Monotherapy Treatment Results
At the 2018 ASH Annual Meeting, our presentation of the study findings really focused primarily on the monotherapy group. We do not have a lot of data yet on the combination therapy group. In short, patients in the monotherapy arm do very, very well. As of the meeting date, we treated 27 patients on the IDH2 mutant arm. The drug has been remarkably safe. The biggest side effect we have seen is what is called differentiation syndrome, which occurs with differentiation agents like enasidenib that cause immature leukemia cells to mature to normal white blood cells. When that happens, patients can get fluid accumulation in the lungs or in the legs, and that has been the most pronounced adverse event that we have seen. It has been easily managed with steroids.
In terms of responses, the overall response rate for these patients has been 44%, so nearly half of the patients have had a response. If you break up the responses by the best response category, 37% of the patients have had a complete remission, and 7.4% of the patients have had a complete remission with incomplete blood count recovery.
What we are showing here—and I think what is really exciting—is that with a single-agent oral medication that you take at home with really minimal toxicity, you can induce a remission in nearly half of patients (44%). That is really remarkable.

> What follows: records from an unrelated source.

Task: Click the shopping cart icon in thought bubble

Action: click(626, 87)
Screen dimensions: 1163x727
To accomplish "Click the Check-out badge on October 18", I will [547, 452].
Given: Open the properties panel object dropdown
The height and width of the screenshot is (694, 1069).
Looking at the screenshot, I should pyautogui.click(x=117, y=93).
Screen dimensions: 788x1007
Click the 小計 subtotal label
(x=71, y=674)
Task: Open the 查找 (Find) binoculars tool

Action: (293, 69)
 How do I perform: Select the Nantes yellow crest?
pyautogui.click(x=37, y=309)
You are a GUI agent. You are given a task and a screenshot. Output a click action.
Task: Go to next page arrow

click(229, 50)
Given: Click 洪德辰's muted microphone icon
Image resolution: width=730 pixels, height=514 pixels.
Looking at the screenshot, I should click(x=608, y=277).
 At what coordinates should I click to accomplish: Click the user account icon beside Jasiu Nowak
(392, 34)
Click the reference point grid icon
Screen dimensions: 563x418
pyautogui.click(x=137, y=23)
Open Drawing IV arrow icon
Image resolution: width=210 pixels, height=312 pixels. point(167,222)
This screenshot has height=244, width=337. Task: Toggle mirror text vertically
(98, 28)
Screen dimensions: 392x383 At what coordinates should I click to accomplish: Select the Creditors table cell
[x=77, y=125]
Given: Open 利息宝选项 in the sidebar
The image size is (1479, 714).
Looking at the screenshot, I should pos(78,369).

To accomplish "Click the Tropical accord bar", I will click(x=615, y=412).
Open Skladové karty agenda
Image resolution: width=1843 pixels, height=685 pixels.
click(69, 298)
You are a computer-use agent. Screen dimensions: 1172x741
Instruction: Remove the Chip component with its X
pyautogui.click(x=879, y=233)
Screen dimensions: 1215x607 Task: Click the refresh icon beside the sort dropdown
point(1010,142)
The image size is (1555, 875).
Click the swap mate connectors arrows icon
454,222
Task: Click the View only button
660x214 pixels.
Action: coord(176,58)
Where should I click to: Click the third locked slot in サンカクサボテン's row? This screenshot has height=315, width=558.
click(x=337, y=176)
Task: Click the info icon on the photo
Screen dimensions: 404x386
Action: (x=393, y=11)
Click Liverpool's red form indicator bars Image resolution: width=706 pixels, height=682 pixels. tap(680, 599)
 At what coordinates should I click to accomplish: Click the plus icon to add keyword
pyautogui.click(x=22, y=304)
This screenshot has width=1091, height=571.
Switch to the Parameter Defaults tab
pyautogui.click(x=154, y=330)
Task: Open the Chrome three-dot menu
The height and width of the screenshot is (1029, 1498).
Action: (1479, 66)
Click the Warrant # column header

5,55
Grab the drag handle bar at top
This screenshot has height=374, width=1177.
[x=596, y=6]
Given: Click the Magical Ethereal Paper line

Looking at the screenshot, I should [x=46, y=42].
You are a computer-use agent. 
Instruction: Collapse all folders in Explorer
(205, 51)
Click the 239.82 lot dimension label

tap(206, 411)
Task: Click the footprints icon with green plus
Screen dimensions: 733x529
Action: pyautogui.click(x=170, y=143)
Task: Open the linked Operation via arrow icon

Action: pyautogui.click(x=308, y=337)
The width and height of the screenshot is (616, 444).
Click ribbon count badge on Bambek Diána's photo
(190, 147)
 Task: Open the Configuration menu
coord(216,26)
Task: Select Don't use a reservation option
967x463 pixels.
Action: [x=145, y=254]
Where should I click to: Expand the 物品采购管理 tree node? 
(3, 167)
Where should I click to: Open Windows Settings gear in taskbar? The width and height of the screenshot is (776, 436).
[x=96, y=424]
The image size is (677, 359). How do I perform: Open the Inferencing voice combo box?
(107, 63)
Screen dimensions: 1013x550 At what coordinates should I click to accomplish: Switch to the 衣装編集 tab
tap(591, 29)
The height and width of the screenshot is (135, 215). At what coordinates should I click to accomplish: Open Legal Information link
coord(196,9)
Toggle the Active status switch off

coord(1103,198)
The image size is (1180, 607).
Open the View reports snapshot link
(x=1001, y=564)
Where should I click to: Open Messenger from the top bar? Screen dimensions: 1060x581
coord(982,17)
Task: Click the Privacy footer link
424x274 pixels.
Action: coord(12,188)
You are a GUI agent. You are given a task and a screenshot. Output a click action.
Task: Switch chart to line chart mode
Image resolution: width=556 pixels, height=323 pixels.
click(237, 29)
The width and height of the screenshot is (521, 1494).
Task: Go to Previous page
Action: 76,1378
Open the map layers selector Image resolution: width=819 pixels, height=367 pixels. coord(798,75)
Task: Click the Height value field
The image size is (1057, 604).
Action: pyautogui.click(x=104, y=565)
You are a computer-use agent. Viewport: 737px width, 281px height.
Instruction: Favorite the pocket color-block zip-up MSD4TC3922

In patients who have IDH mutations with co-occurring mutations in genes in the RAS pathway, only one out of six of those patients responded to enasidenib on this trial. We have not done this yet, but you can imagine that if you modified the trial to come up with a different strategy for that patient group, you would potentially even boost that response rate even higher.
What this trial has also allowed us to do is to understand who might not respond so that those patients who were getting precision medicine on this arm of the trial can potentially be rolled into or treated on an arm yet to be developed where they will have a greater chance of response.
Future Directions
There are two important points to take away from this. One is that, for patients with newly-diagnosed AML older than the age of 60 who have an IDH2 mutation, the preliminary results would suggest that this is a very effective drug, and it is a drug that in certain patients should definitely be considered as potentially even front-line therapy. The patient population I am thinking of is patients who might not be able to receive induction chemotherapy because they have medical problems that would keep that from being a good approach.
Overall, the message is that precision medicine in the treatment of AML is feasible, and these precision medicine trials that we are doing not only are good for the patients who respond but also really teach us what the next trial should be. In this way, the trial does not just end when this trial is over, but it allows us to build upon the results that we presented at the meeting.
The only way these trials are able to work is that patients get referred in to have the trials done. It is really important for the treatment of AML that all patients, if possible, enter a clinical trial. Although there is a lot of excitement with what is going on in AML in terms of new drug approvals and in terms of better therapies, the sad truth is that AML is still a terrible disease, and most patients still do not do very well. In order to make real progress, patients need to go on clinical studies.
Specifically for the Beat AML trial, I would encourage any practicing clinician to go to www.clinicaltrials.gov and search for the Beat AML trial, or go to the website of the Leukemia and Lymphoma Society to look and see where there might be a site in the country that is participating and refer patients for potential participation.